Pembina Pipeline to Build C$350 M Diluent Storage Hub in Alberta
10.10.2014 - NEWS

October 10, 2014 [Reuters] - Canadian midstream company Pembina Pipeline Corp is set to build a C$350 million ($314 million) condensate and diluent terminal in central Alberta that will include 600,000 barrels of storage, the company said on Thursday.


The Canadian Diluent Hub facility, in Fort Saskatchewan, near Edmonton, will be built at Pembina’s Heartland terminal site and connect with the company’s existing Peace pipeline system and pipelines serving the oil sands of northern Alberta.

“As the terminus of Pembina’s condensate pipeline for its Peace system, the Heartland site is ideally located adjacent to all major diluent pipelines servicing the Athabasca oil sands producing region,” said Paul Murphy, Pembina’s senior vice president, pipeline and crude oil facilities.

Condensate, an ultra-light form of crude oil, is vital to oil sands producers in the Athabasca region of northern Alberta because the raw bitumen they produce is too viscous to flow without being diluted or heated.

Shippers add condensate or other diluents to bitumen to make “dilbit” crude that can flow through pipelines.
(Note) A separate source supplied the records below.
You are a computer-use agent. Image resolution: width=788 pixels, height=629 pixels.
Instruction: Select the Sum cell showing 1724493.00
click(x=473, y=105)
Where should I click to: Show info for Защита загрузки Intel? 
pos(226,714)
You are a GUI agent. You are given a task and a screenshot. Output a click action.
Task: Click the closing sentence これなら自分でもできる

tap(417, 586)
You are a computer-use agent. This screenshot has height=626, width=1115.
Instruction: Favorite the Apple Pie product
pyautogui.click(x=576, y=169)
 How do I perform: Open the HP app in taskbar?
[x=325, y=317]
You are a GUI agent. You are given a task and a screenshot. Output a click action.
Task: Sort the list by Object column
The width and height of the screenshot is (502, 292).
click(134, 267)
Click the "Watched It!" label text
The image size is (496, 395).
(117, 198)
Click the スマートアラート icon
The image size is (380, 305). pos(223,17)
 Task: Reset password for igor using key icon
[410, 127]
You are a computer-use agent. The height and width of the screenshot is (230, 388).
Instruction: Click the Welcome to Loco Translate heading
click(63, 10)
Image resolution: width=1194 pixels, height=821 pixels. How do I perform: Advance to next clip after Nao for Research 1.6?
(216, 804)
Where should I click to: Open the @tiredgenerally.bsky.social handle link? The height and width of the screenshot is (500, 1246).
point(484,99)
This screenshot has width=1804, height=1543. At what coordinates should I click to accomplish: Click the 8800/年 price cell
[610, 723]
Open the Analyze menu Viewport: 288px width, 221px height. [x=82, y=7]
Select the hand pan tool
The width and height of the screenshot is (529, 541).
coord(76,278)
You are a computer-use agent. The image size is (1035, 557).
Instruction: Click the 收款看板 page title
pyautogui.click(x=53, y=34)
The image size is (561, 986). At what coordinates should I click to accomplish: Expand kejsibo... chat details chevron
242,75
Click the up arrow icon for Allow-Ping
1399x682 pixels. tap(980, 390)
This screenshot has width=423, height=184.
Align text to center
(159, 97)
Each barrel of oil sands crude contains about 30 percent diluent.

Until recently, Canadian condensate production was thought to be in decline, with the shortfall expected to be made up by imports from booming U.S. shale plays such as the Permian and Eagle Ford basins.

But increased drilling in liquids-rich plays such as the Duvernay and Montney in Alberta and northeastern British Columbia has prompted the Canadian Association of Petroleum Producers to up condensate production forecasts.

Pembina said its new diluent hub was being driven by that rising output in the Montney and Duvernay plays.

The company has also completed engineering studies to build additional rail facilities at the diluent hub and develop underground cavern storage. Pembina already has 20,000 barrels per day of rail import capacity and 500,000 barrels of underground diluent storage in the Fort Saskatchewan area.

Pembina said it expects to start phasing in storage and pipeline connections at the Canadian Diluent Hub in 2016 and be fully operational in the second quarter of 2017.